We claim that in a class of $6$ students, one can always find $3$ people who are either pairwise friends of pairwise enemies.
Let $v_1, \ldots, v_6$ be all the people in the class. Out of the five people $v_2, \ldots, v_6$, at least $3$ of them have the same feelings towards $v_1$, that is, either all three are enemies or all three are friends of $v_1$.
Let us say, without loss of generality, that $v_2, v_3$ and $v_4$ have the same feeling towards $v_1$, and assume, again without loss of generality, that this feeling is that of friendship.
Note that if $v_2$ is friends with $v_3$ then $v_1, v_2$ and $v_3$ are three people who are pairwise friends and we are done.
So we may assume that $v_2$ and $v_3$ are enemies. Similarly, we may assume that $v_2$ and $v_4$ are enemies, and $v_3$ and $v_4$ are enemies.
But then $v_2, v_3$ and $v_4$ are three people who are pairwise enemies and again we are done.
So we see that as soon as the class size reaches $6$, the condition required in the question cannot be satisfied.
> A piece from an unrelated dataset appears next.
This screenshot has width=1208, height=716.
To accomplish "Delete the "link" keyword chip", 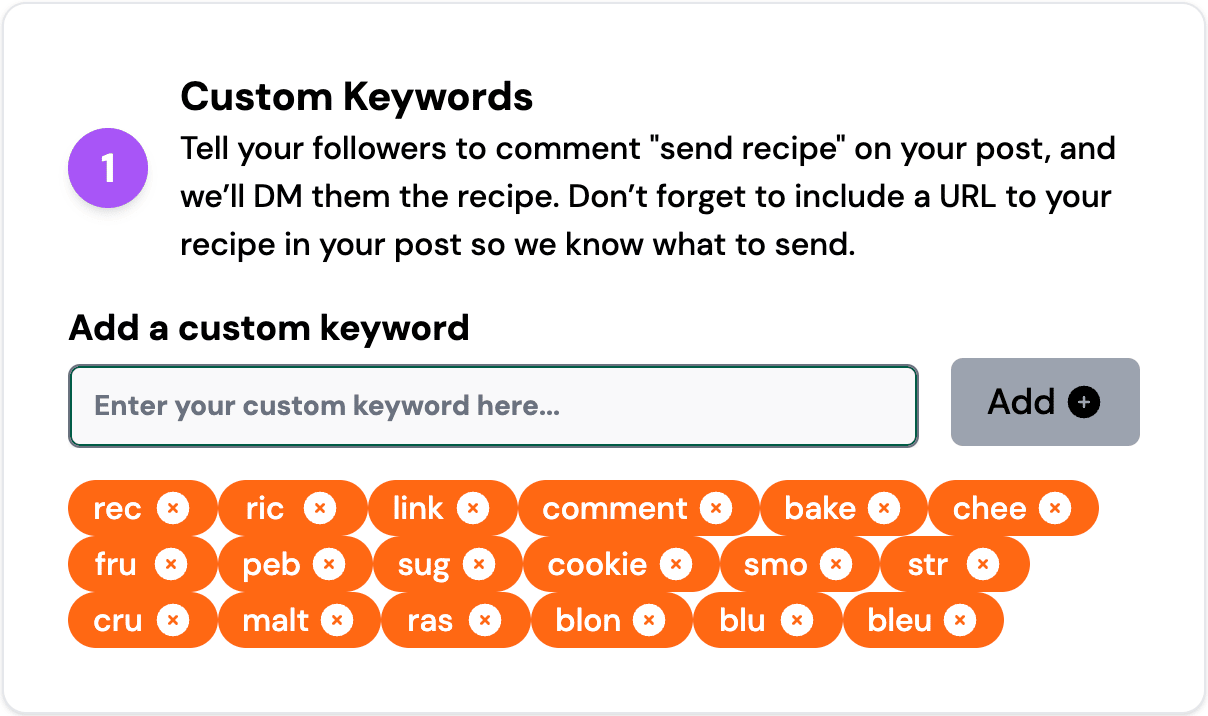I will (473, 509).
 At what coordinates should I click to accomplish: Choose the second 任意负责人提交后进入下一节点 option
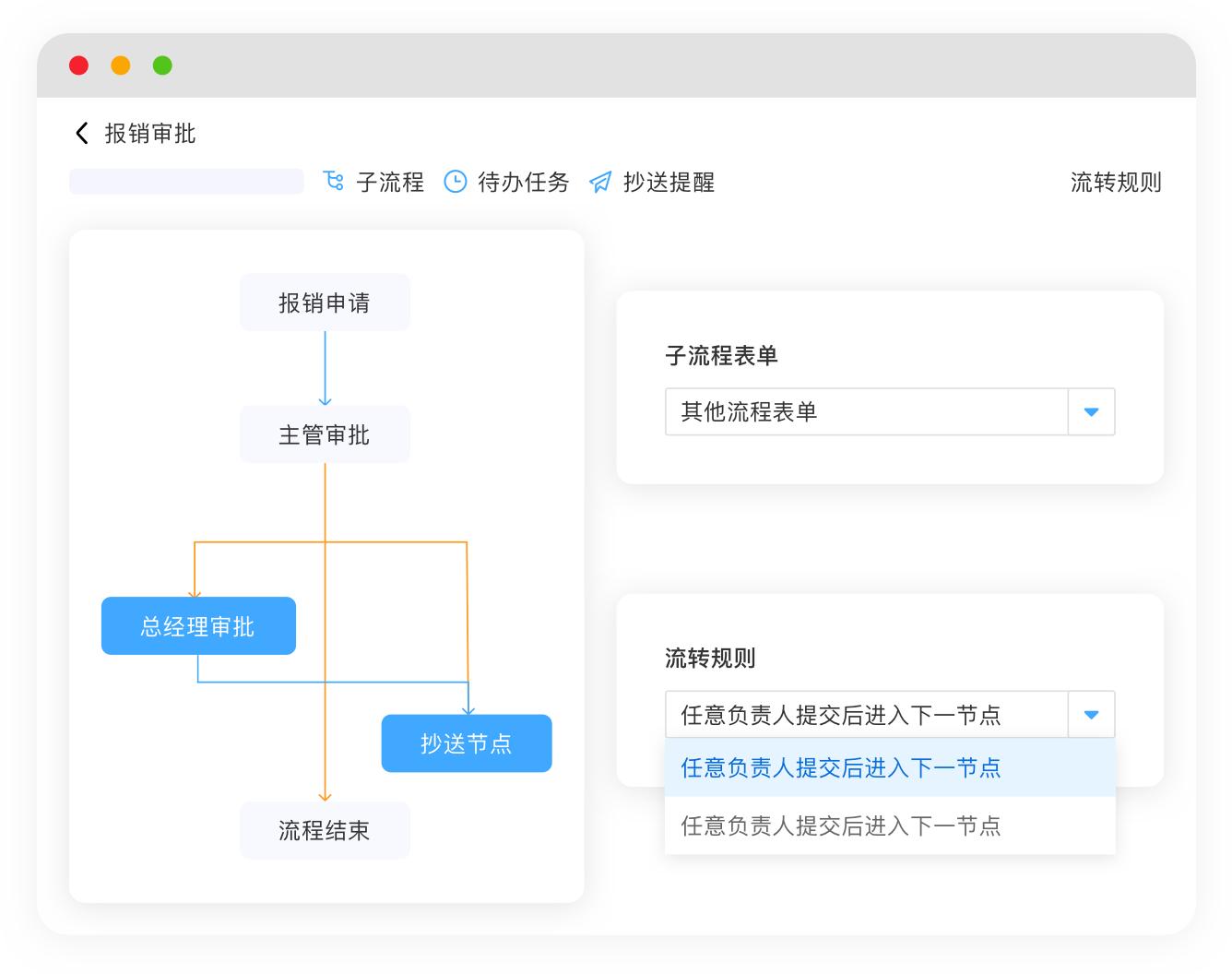(x=841, y=826)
So there can be atmost $5$ students in such a class. One can easily construct an example by hand where a class of size five satisfies the required condition so the maximum possible class size is $5$.
In the above discussion, we have implicitly assumed that friendship and enmity are mutual between any two people, and also that given two people, they are either friends or enemies but not both.